(Excerpts from a dataset)
Content starts

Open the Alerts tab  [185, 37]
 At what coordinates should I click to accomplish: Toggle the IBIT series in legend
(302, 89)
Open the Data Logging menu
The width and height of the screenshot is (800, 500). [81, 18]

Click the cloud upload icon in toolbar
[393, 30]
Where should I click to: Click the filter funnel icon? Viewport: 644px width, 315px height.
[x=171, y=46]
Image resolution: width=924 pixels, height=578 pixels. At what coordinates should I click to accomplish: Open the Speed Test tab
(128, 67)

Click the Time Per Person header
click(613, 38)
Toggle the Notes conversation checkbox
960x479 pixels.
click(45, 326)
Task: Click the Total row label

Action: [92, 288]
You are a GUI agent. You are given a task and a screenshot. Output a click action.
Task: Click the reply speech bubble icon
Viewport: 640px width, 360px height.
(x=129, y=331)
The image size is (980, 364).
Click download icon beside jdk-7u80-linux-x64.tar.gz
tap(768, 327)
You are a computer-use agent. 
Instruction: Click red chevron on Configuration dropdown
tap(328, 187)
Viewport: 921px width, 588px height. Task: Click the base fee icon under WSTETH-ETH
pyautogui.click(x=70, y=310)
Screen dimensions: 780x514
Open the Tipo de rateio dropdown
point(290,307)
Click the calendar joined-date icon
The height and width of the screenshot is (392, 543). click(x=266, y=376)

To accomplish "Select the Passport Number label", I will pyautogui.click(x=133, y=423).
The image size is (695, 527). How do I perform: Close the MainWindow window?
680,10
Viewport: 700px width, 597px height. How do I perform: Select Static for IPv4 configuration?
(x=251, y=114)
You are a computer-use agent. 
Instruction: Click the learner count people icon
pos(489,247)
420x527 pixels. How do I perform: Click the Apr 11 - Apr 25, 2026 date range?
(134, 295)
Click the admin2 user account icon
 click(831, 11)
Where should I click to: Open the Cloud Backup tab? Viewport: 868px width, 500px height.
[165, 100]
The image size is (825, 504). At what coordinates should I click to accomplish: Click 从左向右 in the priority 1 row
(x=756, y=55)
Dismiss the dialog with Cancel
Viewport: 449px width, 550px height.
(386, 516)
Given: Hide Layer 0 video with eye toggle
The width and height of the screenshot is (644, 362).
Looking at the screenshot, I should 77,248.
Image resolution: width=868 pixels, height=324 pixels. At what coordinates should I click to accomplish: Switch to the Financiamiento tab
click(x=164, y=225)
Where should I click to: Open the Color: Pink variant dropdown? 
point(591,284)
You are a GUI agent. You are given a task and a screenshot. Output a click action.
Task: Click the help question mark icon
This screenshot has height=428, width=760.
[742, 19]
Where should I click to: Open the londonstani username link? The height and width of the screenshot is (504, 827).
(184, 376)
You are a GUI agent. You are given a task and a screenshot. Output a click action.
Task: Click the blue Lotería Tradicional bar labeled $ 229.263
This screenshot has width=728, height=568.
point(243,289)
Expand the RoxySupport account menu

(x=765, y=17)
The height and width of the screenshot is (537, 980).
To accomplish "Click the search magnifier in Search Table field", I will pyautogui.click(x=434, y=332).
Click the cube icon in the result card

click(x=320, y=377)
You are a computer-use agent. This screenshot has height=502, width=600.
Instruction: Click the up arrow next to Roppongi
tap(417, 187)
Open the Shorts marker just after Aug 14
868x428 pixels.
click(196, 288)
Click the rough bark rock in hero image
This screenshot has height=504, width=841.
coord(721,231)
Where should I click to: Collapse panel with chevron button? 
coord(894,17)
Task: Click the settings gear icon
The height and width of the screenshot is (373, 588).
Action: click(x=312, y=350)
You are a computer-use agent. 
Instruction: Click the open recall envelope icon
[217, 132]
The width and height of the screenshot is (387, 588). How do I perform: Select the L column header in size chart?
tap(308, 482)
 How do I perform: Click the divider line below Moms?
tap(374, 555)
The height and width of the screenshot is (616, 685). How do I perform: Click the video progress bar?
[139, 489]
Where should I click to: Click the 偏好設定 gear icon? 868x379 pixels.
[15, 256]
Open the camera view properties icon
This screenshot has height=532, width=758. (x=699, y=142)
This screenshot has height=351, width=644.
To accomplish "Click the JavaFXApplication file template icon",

Content ends

Return verbatim each line from the one that mentions "Where should I click to: Click the 偏好設定" to the end of the entries, inclusive.

* _RESPONSE TO THIS EXERCISE_
Where should I click to: Click the 偏好設定 gear icon? 868x379 pixels.
[15, 256]
Open the camera view properties icon
This screenshot has height=532, width=758. (x=699, y=142)
This screenshot has height=351, width=644.
To accomplish "Click the JavaFXApplication file template icon",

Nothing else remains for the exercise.